How do we do....

  pj123 17:58 14 Dec 04

a System Restore in Windows ME.

I know how to do a scanreg /restore in Win 98SE but I am told that ME has a system restore.

I have someone with a problem and the MS Knowledge base advises a system restore but doesn't say how to do it.


  Djohn 18:10 14 Dec 04

Start/settings/control panel and click on the systems Icon then Performance tab, look for the button at the bottom, "File system" then trouble shooting tab and system restore is at the bottom of the window. click here from google for full instructions with graphics.

  lindyloo4 18:42 14 Dec 04

I use to have ME to get to it start/programs/assessories/system tools/system restore if I remember correctly

  Technotiger 18:42 14 Dec 04

Hi, how old is your friends ME? I ask because "Checkpoints created after September 2001 Do Not Restore Your Computer." was a known bug in ME. There is an easy fix, so if this is part of his/her problem email me and I will give you the details.
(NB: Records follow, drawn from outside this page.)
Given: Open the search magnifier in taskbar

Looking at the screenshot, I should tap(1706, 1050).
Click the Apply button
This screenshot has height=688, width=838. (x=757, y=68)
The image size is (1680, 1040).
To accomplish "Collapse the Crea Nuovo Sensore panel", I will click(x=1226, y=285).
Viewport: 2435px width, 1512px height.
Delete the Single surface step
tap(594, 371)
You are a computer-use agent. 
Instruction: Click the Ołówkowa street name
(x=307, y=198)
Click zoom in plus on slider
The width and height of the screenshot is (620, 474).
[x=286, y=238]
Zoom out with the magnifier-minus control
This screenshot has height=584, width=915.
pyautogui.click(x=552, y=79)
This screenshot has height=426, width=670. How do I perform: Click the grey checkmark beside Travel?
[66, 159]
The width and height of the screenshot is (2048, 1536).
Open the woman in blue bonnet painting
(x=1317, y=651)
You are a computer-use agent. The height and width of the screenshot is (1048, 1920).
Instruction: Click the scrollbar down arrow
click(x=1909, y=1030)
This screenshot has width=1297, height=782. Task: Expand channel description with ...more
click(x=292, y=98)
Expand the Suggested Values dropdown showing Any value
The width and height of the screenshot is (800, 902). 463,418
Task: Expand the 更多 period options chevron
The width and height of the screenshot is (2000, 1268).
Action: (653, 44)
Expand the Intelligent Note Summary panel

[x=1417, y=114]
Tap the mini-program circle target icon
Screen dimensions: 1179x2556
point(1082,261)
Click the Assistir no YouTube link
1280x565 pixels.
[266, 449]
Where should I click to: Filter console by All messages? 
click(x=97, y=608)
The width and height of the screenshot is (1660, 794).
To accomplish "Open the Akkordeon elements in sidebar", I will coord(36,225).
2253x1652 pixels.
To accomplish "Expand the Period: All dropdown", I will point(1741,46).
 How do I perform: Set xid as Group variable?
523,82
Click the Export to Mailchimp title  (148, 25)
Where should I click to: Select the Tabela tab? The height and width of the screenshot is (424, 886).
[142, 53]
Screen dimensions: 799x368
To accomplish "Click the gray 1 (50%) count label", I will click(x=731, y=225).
Cheers.

  Technotiger 18:43 14 Dec 04

ps: lindyloo4 is correct. :-)

  spikeychris 18:48 14 Dec 04
  lindyloo4 19:07 14 Dec 04

It was only a few months ago that I used Me and only had problems with Restore twice. On both occassions I disabled it, restarted and enabled it again. Yes, I lost previous restore points but it was working correctly again.

  Technotiger 19:11 14 Dec 04

Herewith, the beauty of this here Forum :-))

  pj123 19:33 14 Dec 04

Thanks everyone. This is something I have been emailed which looks like it came from Stephen Hawking.

"Roll back the clock with System Restore

Theoretical physicist Stephen Hawking writes that each of us carries a personal measure of time dependent on our speed and position in the universe. When you find that your computer isn't working the way it should, you may also find that your personal measure of time has come to a complete stop, and that your productivity has disappeared into a black hole.

With System Restore, Windows Me gives you the power to pull yourself out. This powerful utility will propel you back to a time when your computer was working without incident.

Take a picture
Instead of wading through documentation or waiting for a support technician to devise a fix, System Restore lets you set your computer back to a time when it was working without incident—for example, before you downloaded that Bop the Clown game from the Web site you didn't know anything about. System Restore makes a snapshot of your computer's configurations, files, settings, and data. It then tightly compresses this snapshot and stores it on your hard disk, creating a restore point that you can revert to in times of computer crisis.

System Restore creates a restore point every 10 hours that your computer is on, and every 24 hours of real time. If your computer has been off for more than 24 hours, System Restore will create a restore point when you start up. You can also create your own point manually.

To set up a manual restore point:

Click the Start button.
Point to Programs, point to Accessories, point to System Tools, and then click System Restore.
Choose Create a restore point, and then click Next.
In the Restore point description box, type a name for your restore point, and then click Next.
Click OK.
Travel through time
Once you have restore points configured, it's easy to revert to them. Don't worry about losing information in recent documents or e-mail messages, as System Restore doesn't alter your personal files. You also have the option of reversing any changes that System Restore makes to your computer.

To restore your computer settings from an earlier time:

Click the Start button.
Point to Programs, point to Accessories, point to System Tools, and then click System Restore.
Choose Restore my computer to an earlier time, and then click Next.
Click a day on the calendar, click the restore point description, and then click Next.
Make sure you have closed all your files and open programs, and then click OK to close the dialog box.
Click Next.
Your system will revert to its previous settings, your time will return to its usual dimensions, and you can go full speed ahead."

Looks pretty good to me so I will give it a try.

Will tick this as resolved.

  pj123 19:36 14 Dec 04

Sorry meant to add.

This is exactly what lindyloo4 has said.

This thread is now locked and can not be replied to.